The 5th Wave looks repetitive from the word go. Hollywood has entertained us, amused us, baffled us, and annoyed us with its plethora of alien stories and dystopian futures, and now it’s a challenge for any filmmaker to come up with something fresh. Director J. Blakeson doesn’t seem to have been interested in accepting this challenge. Streets devoid of life, roads with abandoned cars, retail stores with leftover supplies, that’s a cliched setup with which The 5th Wave begins. The precursor to this future is shown through the eyes of a teenager, Cassey, who explains how the aliens hit the Earth with the first four waves in an attempt to end human life. During these events, she gets separated from her kid brother who has been taken to a military base, and so now she has to track him down while ensuring her survival on the way.
The screenplay credited to Susannah Grant, Akiva Goldsman and Jeff Pinkner is pedestrian, to say the least. The writers and the director have missed one of the core fundamentals of a YA movie – bring to the audience a courageous young protagonist who is way out of his or her depths in this dystopian world but still perseveres, and get the audience to love and root for him/her. On paper, The 5th Wave has that protagonist in Cassey, but the screenplay lacks the emotional depth to make us really feel for her. The switching between Cassey’s quest to reach the military base and the actions on the military base itself further make it difficult to connect to any of the lead actors, despite the best efforts of Chloë Grace Moretz and Nick Robinson. Further what J. Blakeson’s movie lacks is the ability to keep Cassey ‘young’, a point which Rick Yancey had managed in his books. She is a teenager after all, she needs to think and act like one, make mistakes like one, fall in love like one. But the movie focuses most of its attention on the human versus alien conflict which at times gives it the look of a third-person shooter video game.
Good actors will always find it difficult to make a mark in average movies. The cast of The 5th Wave are given limited chances to display their acting prowess. Having said that, Chloë Grace Moretz is once again a joy to watch on screen. Only 18 years of age, she has already amassed such a good body of work (Kick-Ass, Hugo) that I hope her career as an adult is more worthy of her talents than stuff like The 5th Wave. She still delivers a solid performance, providing a range of emotions that Cassey goes through in a difficult world, giving us at least someone to root for. Nick Robinson as Ben Parish displays the outer mould of a good actor with an attractive charm, and hopefully there would be better movies for him to showcase his acting ability. Alex Roe as Evan Walker who helps Cassey in her journey to reach her brother is a bit stiff in his performance, and Maika Monroe does not come across as the bad-ass Ringer the way I suppose the character was meant to be. Liev Schreiber and Maria Bello are the more well-known names in the movie, playing characters in the Army, and give good mature performances, as much as is asked of them. Young Zackary Arthur as Sam, Cassey’s kid brother, is adorable, and should have been used more to build a stronger emotional angle in the film.

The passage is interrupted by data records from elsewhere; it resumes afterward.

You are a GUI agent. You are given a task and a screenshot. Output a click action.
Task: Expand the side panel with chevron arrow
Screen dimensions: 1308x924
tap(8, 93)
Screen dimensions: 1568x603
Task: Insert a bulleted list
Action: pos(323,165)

The 5th Wave has a few surprises up its sleeves that give the movie interesting twists in the second half, though the lack of emotional connect by then dulls their impact. Whether the movie gets a sequel or not would be decided by the box-office performance (the second book The Infinite Sea was published in September 2014). If the studio does go ahead with the sequel, it definitely needs to be much better than this.